In addition to Andy's answer, a floating supply may require dual circuit-breakers on each circuit to trip both lines as you can't predict which phase will be "neutralized" by the first fault.

Deliberately neutralising one line avoids that risk and therefore only the live wires require fuse or circuit-breaker protection.


The earthing system shown is the TT system followed in Italy with a three phase supply voltage of 400 V and single phase 230 V.

enter image description here

In this system, the responsibility of transformer neutral earthing rests with the utility service provider while that of metal enclosure earthing is with the consumer.

The system permits use of circuit breakers (MCBs) and ground fault circuit interrupters (GFCIs) to clear line-to-line, line-to-neutral and line-to-earth faults.

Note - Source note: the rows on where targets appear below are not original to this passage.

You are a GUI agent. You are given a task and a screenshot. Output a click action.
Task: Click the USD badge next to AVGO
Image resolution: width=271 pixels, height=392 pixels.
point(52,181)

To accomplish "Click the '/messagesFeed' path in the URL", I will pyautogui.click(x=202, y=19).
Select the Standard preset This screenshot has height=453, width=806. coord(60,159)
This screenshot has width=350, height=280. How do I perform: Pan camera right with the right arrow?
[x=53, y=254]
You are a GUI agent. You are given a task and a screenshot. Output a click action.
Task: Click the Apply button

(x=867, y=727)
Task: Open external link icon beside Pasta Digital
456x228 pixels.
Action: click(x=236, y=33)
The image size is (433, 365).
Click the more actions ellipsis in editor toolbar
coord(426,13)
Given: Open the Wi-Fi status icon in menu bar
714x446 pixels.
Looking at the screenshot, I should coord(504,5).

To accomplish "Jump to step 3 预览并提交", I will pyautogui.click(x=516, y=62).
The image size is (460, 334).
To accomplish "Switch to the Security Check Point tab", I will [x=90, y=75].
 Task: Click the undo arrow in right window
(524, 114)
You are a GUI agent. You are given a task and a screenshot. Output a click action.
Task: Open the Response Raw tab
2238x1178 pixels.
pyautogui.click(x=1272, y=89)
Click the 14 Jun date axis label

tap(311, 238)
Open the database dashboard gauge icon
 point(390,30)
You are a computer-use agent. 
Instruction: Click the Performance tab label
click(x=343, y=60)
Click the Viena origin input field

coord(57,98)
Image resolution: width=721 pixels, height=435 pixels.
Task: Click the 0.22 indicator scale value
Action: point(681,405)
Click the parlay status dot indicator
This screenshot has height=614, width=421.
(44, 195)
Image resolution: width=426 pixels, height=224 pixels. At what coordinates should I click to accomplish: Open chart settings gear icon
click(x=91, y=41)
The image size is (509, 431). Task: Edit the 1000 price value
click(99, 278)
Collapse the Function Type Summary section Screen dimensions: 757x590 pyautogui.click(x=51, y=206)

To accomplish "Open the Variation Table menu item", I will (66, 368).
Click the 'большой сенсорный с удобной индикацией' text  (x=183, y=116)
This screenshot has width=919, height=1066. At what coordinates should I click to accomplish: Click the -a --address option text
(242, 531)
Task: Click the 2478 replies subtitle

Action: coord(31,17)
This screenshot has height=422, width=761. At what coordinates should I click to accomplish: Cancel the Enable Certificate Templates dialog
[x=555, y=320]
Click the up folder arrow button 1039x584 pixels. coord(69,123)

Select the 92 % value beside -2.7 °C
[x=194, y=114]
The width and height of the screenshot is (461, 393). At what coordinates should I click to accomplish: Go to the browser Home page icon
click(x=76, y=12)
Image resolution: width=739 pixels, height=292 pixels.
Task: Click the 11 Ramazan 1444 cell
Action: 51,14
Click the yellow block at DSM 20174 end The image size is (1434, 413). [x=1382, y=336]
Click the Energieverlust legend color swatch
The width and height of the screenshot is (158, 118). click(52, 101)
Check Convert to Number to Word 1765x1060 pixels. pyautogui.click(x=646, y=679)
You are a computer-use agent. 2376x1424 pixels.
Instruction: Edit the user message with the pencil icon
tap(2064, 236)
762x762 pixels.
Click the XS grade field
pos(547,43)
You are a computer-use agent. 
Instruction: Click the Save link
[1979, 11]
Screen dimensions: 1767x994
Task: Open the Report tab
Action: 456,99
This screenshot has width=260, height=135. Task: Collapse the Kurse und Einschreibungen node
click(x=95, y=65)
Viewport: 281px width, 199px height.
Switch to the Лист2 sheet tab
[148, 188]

The most probable location of a line-to-earth fault would be in a metal enclosure. Should the neutral and metal enclosures not be earthed, no tripping would occur to clear such a fault and it would remain unnoticed. The natural outcome would be electrocution due to contact with the live metal enclosure and earth, should another line or the neutral get simultaneously earthed elsewhere.


In a three phase system, without humans (or valuable animals/equipment), and no conductor breaks, there is no need for that redundant 'Neutral', or 'Earth' connection.

The problems come when there are faults, Humans, and valuable animals/equipment present that need protecting from the electrical power (fire), body currents (shock/death), and over voltage (equipment).

The earth, and bits of metal stuck into it, provide a good conduction path for humans who touch the faulty system and the 'earth'.

All the fuss is about trying to ensure that humans (and valuable animals) that are normally touching earth don't also touch faulty equipment that has voltages that can induce shock currents. And also that the fault currents (in the wires) are high enough to blow the fuses (circuit breakers) which needs a low impedance to, and through, the Earth.

Hence we make sure there is sufficient insulation and distance so people can't touch the live circuits, that the circuits are fused and earthed (back up return connection), and also nowadays that we also have leakage (residual current or ground fault) protection devices.

Earthing isn't actually complicated, but too many different aspects are all swept under the same carpet (E.g. damage of supply equipment by overheating, death by fires, death by electrical shock, equipment damage by voltage transients, to identify a few of the fault protection measures in the modern supply).